Identifying six key areas in which to build a sustainable food system, the institute warned that increasing pressure on environmental resources, namely water, soil, air, and biodiversity – within the context of climate change – would lead to “subsequent social and economic changes that will impact the way we live and interact with our environment”.
Through its ‘Sustainable Food System Framework: A Focus on Food Sustainability’ report, the IFST said it was able to develop guidance for the food industry to mitigate its first theme, resource risks and pressures.
Need for healthy, sustainable diets
In its second theme, the IFST argued that there was a need for the food system to deliver healthy, sustainable diets, adding that it could help develop best practice guidance on how to incorporate sustainability into the assessment of new processes and products.
The report claimed that the current economic model of “take-produce-consume-discard” was unsustainable.

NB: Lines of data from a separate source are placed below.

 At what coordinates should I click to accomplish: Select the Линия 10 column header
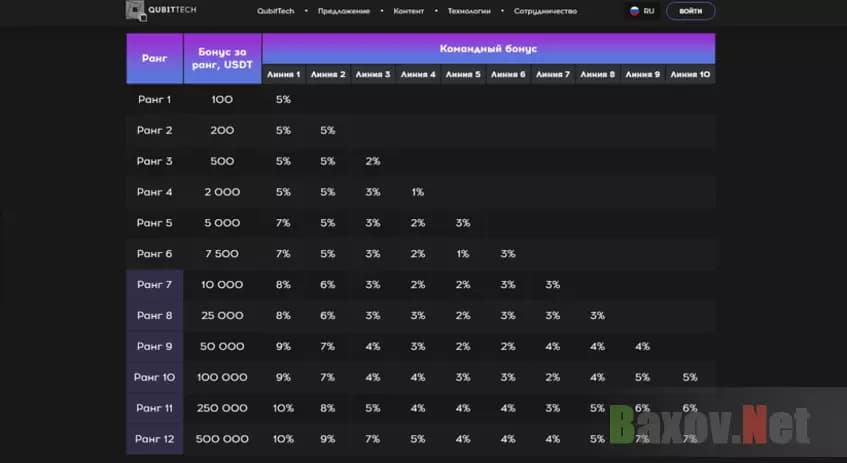pyautogui.click(x=690, y=74)
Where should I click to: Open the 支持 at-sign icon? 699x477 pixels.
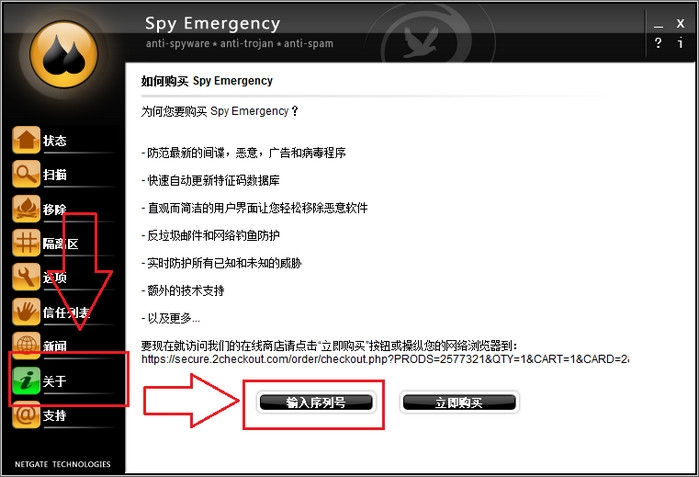pyautogui.click(x=26, y=415)
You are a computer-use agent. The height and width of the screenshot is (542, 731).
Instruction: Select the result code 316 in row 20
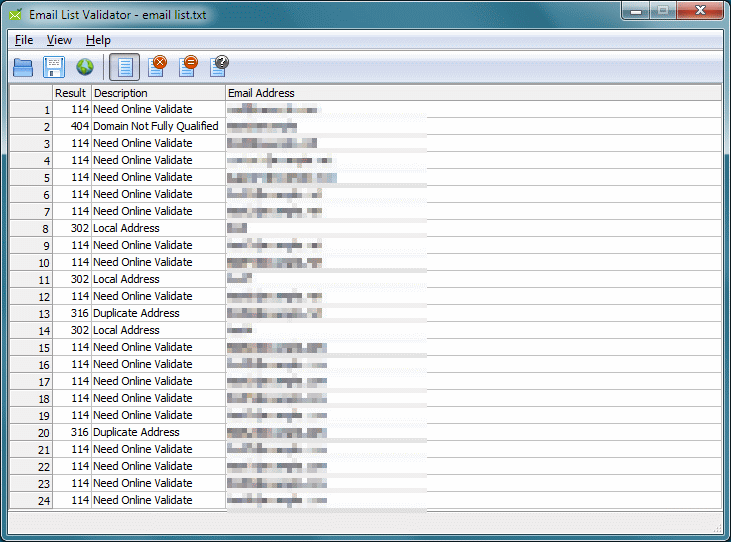tap(79, 432)
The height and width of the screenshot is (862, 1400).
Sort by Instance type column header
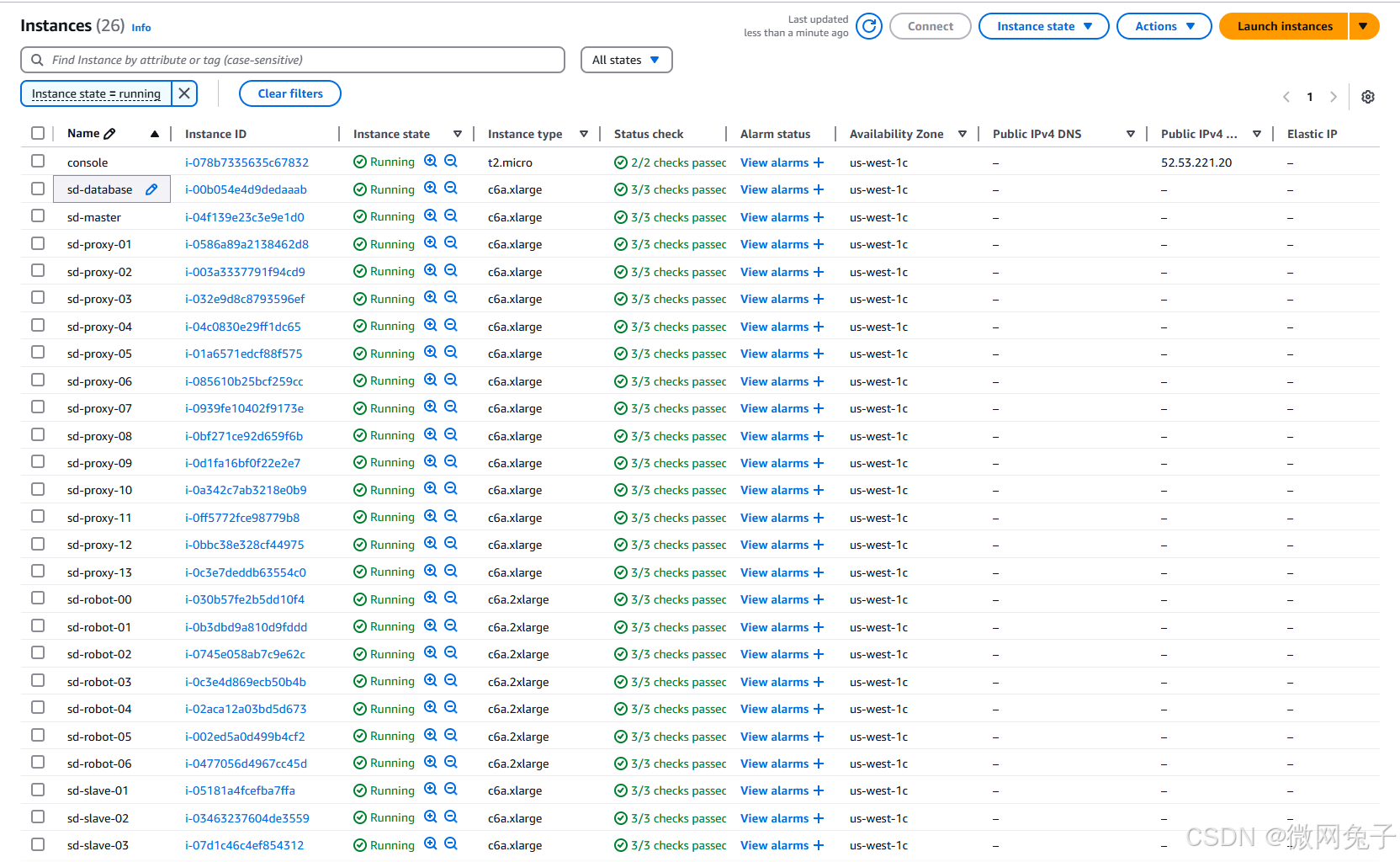click(525, 134)
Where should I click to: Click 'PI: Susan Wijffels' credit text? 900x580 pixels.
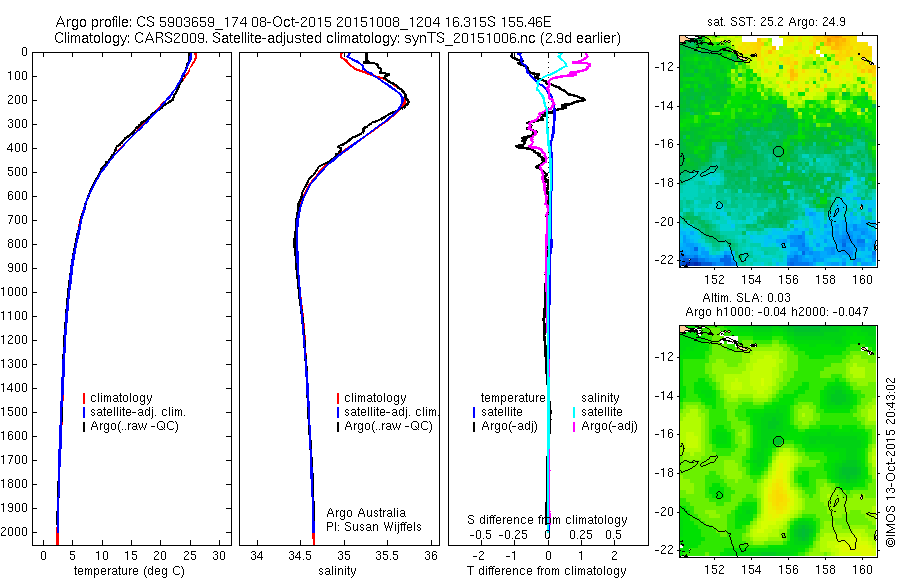374,527
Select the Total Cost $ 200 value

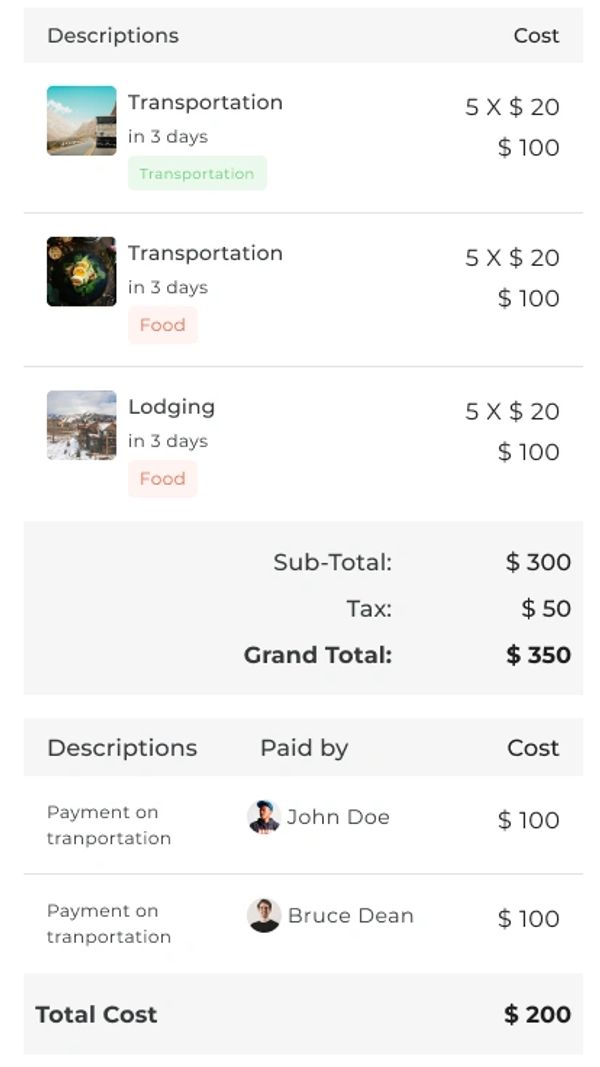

In its third theme, it advocated the need for a circular economy and sustainable manufacturing, suggesting it was in a position to support and promote industry efforts to increase resource efficiency through reducing energy, waste and water.
It also claimed there were opportunities with novel production systems and ingredients for developing new farming and manufacturing technologies to help achieve its fourth theme – delivering sustainable nutrition.
Livelihoods and working conditions
Further themes included how the livelihoods and working conditions of the 1bn-plus people who work in the food system needed to be improved; and how new software and data could help drive improvements in food system sustainability and strengthen consumer trust.
“The Sustainable Food System Framework is intended as a beginning rather than a standalone piece of work, to guide the development of further, more specific outcomes that IFST can drive or support,” said John Bassett, policy and scientific development director at the IFST.
“We aim to provide practical support for those looking to implement sustainable practices, and proactive messaging to encourage joined up, evidence-based policy and strategy development by UK government and food system stakeholders.”